►

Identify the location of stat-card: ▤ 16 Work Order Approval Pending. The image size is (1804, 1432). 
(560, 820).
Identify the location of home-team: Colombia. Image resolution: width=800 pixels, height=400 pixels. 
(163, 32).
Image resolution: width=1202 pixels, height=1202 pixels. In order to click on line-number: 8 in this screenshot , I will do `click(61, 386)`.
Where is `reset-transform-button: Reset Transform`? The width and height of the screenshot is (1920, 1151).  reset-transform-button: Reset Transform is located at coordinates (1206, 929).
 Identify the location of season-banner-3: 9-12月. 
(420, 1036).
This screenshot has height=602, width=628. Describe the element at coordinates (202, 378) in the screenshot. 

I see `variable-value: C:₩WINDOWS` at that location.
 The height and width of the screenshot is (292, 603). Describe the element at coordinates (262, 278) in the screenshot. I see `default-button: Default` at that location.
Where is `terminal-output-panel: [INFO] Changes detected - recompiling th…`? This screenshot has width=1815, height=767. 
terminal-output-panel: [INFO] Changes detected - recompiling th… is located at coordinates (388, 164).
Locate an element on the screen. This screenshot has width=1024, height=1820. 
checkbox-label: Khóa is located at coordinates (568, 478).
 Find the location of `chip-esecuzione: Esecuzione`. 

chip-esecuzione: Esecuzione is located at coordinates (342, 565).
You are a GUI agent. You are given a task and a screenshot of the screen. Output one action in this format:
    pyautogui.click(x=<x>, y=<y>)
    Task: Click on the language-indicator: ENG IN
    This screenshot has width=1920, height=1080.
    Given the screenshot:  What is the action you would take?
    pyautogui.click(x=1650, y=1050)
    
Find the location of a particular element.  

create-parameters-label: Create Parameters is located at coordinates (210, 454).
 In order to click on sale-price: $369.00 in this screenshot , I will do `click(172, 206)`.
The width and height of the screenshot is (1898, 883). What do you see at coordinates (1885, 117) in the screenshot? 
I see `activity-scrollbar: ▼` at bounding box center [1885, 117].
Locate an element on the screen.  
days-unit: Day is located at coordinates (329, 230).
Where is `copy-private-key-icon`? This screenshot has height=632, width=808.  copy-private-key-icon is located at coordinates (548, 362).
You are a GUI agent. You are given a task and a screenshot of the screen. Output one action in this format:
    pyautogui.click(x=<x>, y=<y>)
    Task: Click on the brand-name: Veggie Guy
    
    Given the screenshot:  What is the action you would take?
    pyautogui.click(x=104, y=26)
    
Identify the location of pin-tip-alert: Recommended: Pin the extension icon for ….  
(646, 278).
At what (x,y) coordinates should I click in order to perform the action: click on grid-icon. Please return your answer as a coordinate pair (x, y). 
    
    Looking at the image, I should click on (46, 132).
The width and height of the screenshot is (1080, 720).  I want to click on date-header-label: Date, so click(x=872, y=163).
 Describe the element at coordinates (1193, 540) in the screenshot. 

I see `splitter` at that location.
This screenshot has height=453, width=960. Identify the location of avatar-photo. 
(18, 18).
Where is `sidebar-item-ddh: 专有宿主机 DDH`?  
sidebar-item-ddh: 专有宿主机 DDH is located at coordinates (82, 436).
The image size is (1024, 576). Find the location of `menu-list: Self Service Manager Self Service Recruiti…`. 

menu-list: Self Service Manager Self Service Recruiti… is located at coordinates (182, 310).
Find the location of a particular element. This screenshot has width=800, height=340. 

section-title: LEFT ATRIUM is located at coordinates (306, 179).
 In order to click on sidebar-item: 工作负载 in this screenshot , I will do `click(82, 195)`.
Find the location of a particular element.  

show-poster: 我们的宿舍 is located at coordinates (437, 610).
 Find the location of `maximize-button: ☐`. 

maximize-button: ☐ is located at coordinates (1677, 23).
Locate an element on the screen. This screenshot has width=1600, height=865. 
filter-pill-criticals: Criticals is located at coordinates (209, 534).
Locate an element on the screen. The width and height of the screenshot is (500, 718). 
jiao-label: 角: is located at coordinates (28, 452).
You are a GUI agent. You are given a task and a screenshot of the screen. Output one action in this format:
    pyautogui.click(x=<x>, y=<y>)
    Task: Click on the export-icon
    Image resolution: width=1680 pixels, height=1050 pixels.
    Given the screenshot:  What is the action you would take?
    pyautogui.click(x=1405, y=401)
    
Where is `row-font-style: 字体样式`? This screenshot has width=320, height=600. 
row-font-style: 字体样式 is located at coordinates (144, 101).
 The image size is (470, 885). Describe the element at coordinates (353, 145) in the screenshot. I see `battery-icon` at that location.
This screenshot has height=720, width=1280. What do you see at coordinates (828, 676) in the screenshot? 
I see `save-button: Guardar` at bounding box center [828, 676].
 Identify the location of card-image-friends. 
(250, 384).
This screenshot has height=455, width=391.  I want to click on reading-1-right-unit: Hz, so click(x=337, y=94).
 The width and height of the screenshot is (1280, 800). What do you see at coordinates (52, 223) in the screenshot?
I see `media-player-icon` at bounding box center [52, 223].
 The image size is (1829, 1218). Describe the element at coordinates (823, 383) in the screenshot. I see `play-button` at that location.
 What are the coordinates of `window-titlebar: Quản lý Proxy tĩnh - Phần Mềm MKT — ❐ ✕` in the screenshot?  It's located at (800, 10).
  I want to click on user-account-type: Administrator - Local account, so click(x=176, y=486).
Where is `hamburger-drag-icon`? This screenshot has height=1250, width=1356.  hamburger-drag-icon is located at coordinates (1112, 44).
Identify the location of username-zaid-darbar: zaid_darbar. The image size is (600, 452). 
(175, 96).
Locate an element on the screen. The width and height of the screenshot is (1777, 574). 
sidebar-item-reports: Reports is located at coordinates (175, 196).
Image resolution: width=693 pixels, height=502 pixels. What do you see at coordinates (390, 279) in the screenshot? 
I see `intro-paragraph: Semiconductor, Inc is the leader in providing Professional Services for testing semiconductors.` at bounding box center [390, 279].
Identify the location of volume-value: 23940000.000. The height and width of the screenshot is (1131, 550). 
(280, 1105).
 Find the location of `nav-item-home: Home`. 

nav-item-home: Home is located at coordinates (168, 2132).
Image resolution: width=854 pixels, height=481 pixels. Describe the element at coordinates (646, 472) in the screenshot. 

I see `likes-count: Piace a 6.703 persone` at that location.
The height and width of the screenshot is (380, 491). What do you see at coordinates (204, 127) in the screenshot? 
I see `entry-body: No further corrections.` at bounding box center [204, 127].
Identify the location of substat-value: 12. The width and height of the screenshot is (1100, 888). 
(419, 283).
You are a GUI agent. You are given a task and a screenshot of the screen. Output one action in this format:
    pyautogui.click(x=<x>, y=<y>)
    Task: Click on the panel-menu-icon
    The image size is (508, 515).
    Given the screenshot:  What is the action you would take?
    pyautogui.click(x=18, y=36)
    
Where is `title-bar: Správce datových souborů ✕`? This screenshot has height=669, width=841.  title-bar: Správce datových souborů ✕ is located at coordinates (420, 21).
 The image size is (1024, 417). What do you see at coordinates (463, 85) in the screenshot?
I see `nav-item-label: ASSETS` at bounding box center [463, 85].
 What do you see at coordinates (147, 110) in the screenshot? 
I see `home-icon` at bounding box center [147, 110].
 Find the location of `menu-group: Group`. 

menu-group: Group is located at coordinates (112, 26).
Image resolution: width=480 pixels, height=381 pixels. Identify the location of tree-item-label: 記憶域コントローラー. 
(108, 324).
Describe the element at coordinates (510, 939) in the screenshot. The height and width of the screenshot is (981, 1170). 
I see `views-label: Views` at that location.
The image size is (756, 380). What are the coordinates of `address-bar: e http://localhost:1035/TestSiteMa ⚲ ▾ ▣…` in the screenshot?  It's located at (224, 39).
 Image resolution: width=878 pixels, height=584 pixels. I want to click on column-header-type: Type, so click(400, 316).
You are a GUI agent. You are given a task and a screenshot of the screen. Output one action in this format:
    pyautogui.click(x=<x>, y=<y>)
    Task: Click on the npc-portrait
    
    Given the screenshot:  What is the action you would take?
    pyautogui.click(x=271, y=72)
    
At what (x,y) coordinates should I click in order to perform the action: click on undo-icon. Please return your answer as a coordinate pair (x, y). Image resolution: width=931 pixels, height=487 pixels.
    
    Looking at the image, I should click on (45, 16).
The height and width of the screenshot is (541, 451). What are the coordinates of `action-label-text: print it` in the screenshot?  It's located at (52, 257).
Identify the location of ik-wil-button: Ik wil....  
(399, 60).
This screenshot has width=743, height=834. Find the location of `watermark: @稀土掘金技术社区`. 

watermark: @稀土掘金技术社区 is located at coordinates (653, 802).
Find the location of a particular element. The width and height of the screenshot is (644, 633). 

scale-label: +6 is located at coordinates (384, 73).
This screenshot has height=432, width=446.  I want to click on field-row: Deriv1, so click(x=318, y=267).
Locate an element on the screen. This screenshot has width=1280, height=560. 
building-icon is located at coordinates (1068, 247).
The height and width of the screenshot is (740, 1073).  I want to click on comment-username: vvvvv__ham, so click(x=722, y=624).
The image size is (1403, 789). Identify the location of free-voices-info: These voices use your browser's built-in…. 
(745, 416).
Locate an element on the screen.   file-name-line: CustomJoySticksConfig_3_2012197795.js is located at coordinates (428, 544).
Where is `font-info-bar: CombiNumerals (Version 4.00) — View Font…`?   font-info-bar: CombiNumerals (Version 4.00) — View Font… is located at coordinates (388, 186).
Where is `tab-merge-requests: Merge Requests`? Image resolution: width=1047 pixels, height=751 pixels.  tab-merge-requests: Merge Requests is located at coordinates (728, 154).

◄

> _How to complete this task_: Return every line from the lines above that contains the string "sidebar".

> _Written response_:
Where is `sidebar-item-ddh: 专有宿主机 DDH`?  
sidebar-item-ddh: 专有宿主机 DDH is located at coordinates (82, 436).
 In order to click on sidebar-item: 工作负载 in this screenshot , I will do `click(82, 195)`.
sidebar-item-reports: Reports is located at coordinates (175, 196).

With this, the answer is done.